# Instruções
**a)** Reescreva o trecho desde "Há quatro meses, Beto" até "270 Grandes Eleitores.", trocando "campanha" por "candidatura".
**b)** Enumere todos os estados norte-americanos citados pelo nome no trecho.

# Trecho do documento
= = = = = = =

É do Sul – e tradicionalmente os democratas têm dificuldades eleitorais nos estados do Sul. Ainda por cima, é do Texas, uma espécie de santuário republicano na América.

Há quatro meses, Beto O’ Rourke esteve a um passo de impor uma derrota histórica a Ted Cruz no Texas. Multiplicou por seis os votos democratas na corrida para o Senado naquele estado, liderando uma campanha pela positiva, muito mobilizada, sem apoios da Super PAC e uma base eleitoral diversa – jovens, minorias, latinos claro, mas também muitos “brancos tradicionais”.

Ora, do que os democratas precisam em novembro 2020 é de um candidato que seja eleitoralmente competitivo em estados como Texas, a Geórgia, o Tennessee ou até o Alabama – de modo a alargarem a sua matemática eleitoral para atingirem os 270 Grandes Eleitores.

Hillary falhou rotundamente nessa estratégia em 2016, porque deu, erradamente, como garantidos os estados do Midwest. Entre Ohio, Pensilvânia, Wisconsin e Michigan, bastava ganhar em dois. Achava que iria ganhar pelo menos três – mas perdeu nos quatro.

“Long Shot”

O “long shot” para 2020 pode ser uma vitória de Beto O’Rourke no Texas. Há quatro meses, teve 48,5% na corrida para o senado desse estado sulista e profundamente republicano – percentagem superior aos 46,1% obtidos por Donald Trump na sua eleição presidencial a nível nacional.

Se O’Rourke tem 48,5% dos votos no Texas, então pode mesmo bater Trump no todo da América.

Os democratas lideram nas minorias (negros, hispânicos, jovens) e são fortes nas mulheres. Mas precisam de ser muito mais fortes no eleitorado branco, sobretudo masculino – foi isso que Trump percebeu em 2016.

= = = = = = =

# Dados
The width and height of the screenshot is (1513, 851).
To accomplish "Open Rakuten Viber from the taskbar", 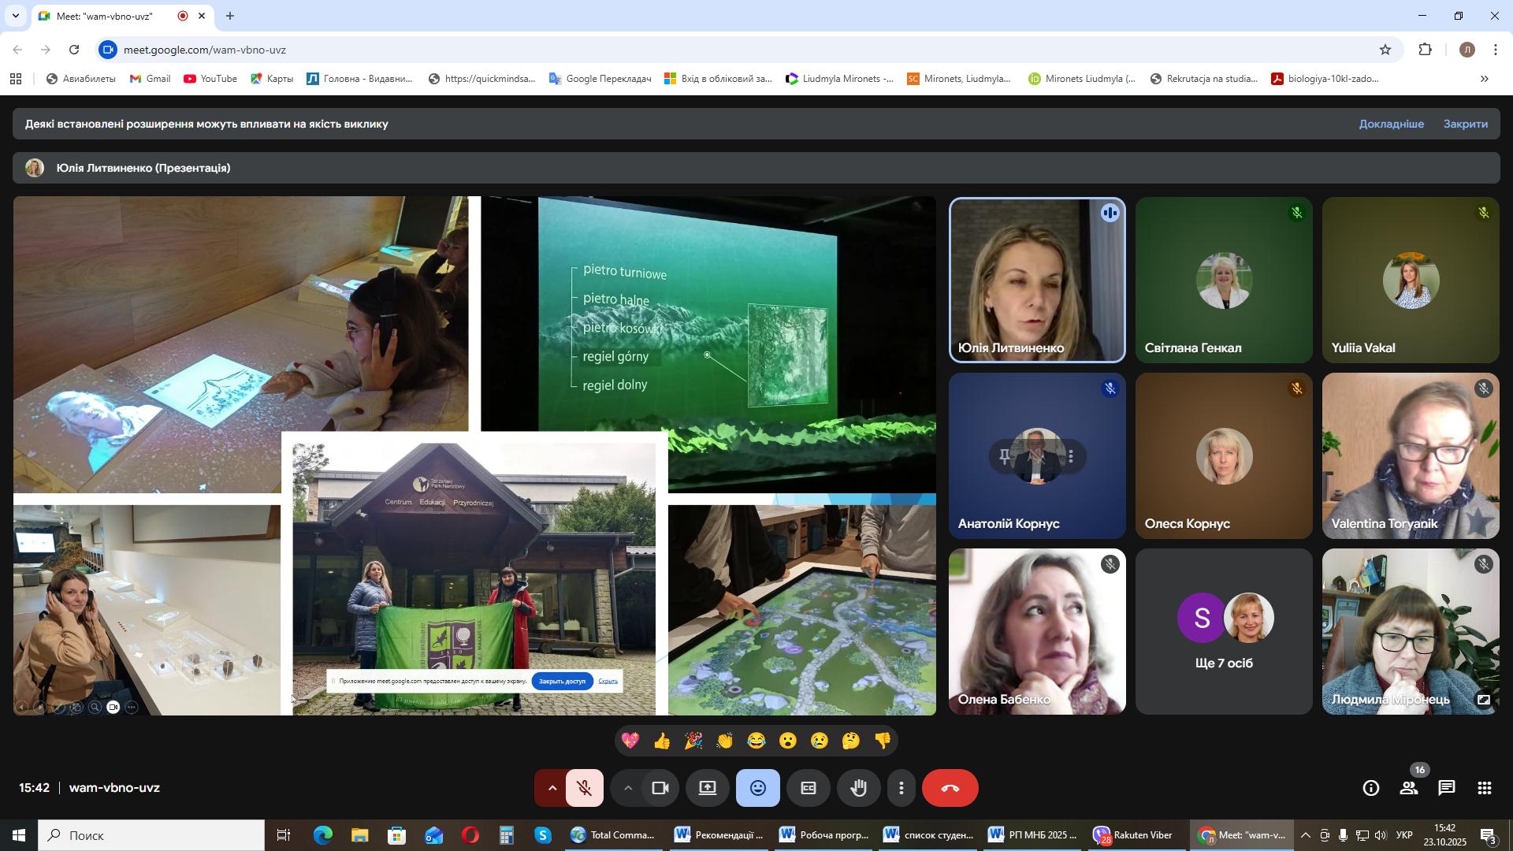I will pyautogui.click(x=1133, y=835).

= = = = = = =

# Respostas por tarefa
**a)**
Há quatro meses, Beto O’ Rourke esteve a um passo de impor uma derrota histórica a Ted Cruz no Texas. Multiplicou por seis os votos democratas na corrida para o Senado naquele estado, liderando uma candidatura pela positiva, muito mobilizada, sem apoios da Super PAC e uma base eleitoral diversa – jovens, minorias, latinos claro, mas também muitos “brancos tradicionais”.

Ora, do que os democratas precisam em novembro 2020 é de um candidato que seja eleitoralmente competitivo em estados como Texas, a Geórgia, o Tennessee ou até o Alabama – de modo a alargarem a sua matemática eleitoral para atingirem os 270 Grandes Eleitores.

**b)** Texas, Geórgia, Tennessee, Alabama, Ohio, Pensilvânia, Wisconsin, Michigan